Document excerpt:
The human capacity to envision various possible outcomes can be a trap for obsessive negativity, but truly it is one of our greatest gifts. Not only does it make us better decision makers, it equips us for hard times. Having imagined the worst makes us more resilient should it come to pass. The harshest blow is the one unforeseen. 

And in a moment like the culmination of this year’s presidential election, we would all do well to explore the other side of our hopes. 

Rudyard Kipling put it best: “If you can dream – and not make dreams your master; If you can think—and not make thoughts your aim; If you can meet with Triumph and Disaster; and treat those two impostors just the same.” 

So let’s get to it.

DEMOCRAT DYSTOPIA
We start with Democrats and others rooting for former Vice President Joe Biden because he and his party are heavily favored to prevail. Plus, Democrats have always been really good at pre-election panic and despair. It’s almost a folkway, likely one born of going 1-6 in presidential elections between 1968 and 1988.

Here goes: Our final average of national polls gives Biden a 9.6-point lead over President Trump, 51.6 percent to 42 percent. If that came to pass, Trump would suffer the worst defeat of an incumbent since Jimmy Carter, who lost by nearly 10 points in 1980.

Dataset extract:

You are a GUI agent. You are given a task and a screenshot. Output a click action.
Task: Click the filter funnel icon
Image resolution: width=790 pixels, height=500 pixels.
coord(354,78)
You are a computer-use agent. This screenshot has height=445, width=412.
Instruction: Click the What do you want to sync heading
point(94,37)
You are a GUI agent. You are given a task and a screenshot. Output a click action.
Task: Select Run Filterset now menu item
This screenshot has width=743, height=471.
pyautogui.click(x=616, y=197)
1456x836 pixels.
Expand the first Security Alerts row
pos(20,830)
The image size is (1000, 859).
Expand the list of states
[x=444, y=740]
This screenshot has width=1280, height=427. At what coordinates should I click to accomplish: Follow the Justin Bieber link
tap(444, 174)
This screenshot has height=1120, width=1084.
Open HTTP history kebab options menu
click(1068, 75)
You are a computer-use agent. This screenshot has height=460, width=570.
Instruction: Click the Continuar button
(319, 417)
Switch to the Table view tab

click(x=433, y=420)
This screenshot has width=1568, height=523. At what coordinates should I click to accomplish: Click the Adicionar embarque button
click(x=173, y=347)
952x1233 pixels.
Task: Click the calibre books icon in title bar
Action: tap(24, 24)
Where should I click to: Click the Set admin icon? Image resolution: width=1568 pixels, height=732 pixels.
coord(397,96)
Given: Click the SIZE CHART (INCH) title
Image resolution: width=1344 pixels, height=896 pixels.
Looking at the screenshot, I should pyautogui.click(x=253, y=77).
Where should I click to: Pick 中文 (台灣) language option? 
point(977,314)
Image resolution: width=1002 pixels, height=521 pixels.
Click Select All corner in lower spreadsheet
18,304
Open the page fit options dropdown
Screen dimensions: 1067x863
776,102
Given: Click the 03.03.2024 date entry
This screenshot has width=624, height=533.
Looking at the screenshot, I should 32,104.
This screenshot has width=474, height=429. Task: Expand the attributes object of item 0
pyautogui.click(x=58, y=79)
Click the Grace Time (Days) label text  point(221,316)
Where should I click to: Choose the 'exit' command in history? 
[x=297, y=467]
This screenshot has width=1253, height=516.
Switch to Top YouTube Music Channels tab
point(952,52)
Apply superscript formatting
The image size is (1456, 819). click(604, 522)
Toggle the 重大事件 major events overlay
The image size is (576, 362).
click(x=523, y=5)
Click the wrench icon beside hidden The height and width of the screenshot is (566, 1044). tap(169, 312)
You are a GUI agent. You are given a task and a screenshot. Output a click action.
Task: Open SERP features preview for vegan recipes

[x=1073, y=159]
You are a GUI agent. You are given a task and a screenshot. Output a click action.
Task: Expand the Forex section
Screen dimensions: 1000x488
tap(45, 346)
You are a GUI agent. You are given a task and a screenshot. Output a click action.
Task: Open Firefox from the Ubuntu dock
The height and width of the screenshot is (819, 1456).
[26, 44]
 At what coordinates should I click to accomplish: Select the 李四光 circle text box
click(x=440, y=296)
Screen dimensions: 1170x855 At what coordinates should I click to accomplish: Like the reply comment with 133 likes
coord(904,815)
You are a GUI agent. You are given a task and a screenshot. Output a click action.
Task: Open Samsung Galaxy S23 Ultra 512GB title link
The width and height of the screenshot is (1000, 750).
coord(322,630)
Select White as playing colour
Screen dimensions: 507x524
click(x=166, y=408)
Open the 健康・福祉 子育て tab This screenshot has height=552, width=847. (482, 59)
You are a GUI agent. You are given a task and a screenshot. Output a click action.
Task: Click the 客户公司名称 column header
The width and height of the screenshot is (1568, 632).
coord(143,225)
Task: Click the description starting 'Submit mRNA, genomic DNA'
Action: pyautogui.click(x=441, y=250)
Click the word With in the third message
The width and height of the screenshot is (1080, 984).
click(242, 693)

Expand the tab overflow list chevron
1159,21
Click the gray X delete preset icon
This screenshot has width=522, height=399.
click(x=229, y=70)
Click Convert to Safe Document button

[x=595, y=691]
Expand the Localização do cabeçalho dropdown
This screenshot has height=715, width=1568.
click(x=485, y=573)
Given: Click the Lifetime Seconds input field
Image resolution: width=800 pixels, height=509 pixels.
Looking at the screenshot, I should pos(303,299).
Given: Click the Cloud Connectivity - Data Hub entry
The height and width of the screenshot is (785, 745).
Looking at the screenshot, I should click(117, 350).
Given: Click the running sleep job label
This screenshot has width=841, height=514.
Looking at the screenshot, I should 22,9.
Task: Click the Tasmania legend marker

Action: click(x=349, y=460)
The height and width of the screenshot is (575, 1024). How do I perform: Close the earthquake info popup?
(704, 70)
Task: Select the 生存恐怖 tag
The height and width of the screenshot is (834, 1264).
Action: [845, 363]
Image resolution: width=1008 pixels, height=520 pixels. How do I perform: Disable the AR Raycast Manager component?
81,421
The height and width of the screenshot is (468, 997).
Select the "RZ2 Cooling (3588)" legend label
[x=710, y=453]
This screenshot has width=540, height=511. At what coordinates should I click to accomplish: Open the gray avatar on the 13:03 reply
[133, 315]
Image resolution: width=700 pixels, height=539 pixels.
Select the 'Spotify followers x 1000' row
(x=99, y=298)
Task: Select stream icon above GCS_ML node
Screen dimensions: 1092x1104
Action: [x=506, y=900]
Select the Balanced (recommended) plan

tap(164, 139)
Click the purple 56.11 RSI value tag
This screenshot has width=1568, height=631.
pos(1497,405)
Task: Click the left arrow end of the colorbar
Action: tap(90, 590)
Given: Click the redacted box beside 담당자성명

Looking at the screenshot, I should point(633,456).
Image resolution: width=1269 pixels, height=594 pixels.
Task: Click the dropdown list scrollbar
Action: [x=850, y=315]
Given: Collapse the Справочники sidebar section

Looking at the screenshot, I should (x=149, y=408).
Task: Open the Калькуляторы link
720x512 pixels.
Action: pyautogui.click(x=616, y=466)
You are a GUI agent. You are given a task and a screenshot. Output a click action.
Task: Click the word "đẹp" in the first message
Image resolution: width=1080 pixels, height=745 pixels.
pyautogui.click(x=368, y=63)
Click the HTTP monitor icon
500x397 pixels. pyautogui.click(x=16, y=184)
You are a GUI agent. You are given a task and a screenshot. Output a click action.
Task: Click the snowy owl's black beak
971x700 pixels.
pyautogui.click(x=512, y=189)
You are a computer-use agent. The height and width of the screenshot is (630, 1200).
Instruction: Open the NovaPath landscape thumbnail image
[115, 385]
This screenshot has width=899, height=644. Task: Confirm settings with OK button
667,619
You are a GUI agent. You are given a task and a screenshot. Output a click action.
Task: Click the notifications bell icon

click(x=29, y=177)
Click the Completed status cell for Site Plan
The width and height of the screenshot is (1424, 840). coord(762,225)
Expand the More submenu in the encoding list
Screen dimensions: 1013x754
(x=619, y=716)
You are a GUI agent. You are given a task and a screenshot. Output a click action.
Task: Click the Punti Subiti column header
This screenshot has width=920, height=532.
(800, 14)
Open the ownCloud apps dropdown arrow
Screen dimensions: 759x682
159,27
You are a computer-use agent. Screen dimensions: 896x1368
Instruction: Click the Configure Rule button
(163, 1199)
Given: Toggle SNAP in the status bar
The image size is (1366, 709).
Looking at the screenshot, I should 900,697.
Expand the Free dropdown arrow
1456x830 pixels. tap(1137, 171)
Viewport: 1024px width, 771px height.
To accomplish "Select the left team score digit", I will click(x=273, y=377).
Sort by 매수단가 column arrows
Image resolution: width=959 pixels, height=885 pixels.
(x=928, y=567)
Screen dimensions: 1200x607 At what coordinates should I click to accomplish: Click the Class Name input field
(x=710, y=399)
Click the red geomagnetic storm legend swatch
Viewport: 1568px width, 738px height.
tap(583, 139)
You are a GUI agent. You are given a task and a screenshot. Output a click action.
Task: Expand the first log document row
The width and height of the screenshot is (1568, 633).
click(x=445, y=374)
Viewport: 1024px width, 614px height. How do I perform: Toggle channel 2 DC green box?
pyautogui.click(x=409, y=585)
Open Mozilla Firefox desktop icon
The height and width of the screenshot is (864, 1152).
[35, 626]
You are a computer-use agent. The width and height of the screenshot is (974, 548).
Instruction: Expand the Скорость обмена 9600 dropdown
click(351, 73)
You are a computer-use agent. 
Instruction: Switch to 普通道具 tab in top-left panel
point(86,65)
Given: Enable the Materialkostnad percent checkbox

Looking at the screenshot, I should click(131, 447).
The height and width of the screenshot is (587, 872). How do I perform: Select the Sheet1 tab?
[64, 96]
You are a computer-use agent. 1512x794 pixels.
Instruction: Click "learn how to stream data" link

Parts of the exercise:
A. List every person named in the election passage.
B. From the election passage, reproduce word for word the stretch beginning with "And in a moment" and ending with "1968 and 1988.".

Answers to the exercise:
A. Rudyard Kipling, Joe Biden, President Trump, Jimmy Carter

B.
And in a moment like the culmination of this year’s presidential election, we would all do well to explore the other side of our hopes. 

Rudyard Kipling put it best: “If you can dream – and not make dreams your master; If you can think—and not make thoughts your aim; If you can meet with Triumph and Disaster; and treat those two impostors just the same.” 

So let’s get to it.

DEMOCRAT DYSTOPIA
We start with Democrats and others rooting for former Vice President Joe Biden because he and his party are heavily favored to prevail. Plus, Democrats have always been really good at pre-election panic and despair. It’s almost a folkway, likely one born of going 1-6 in presidential elections between 1968 and 1988.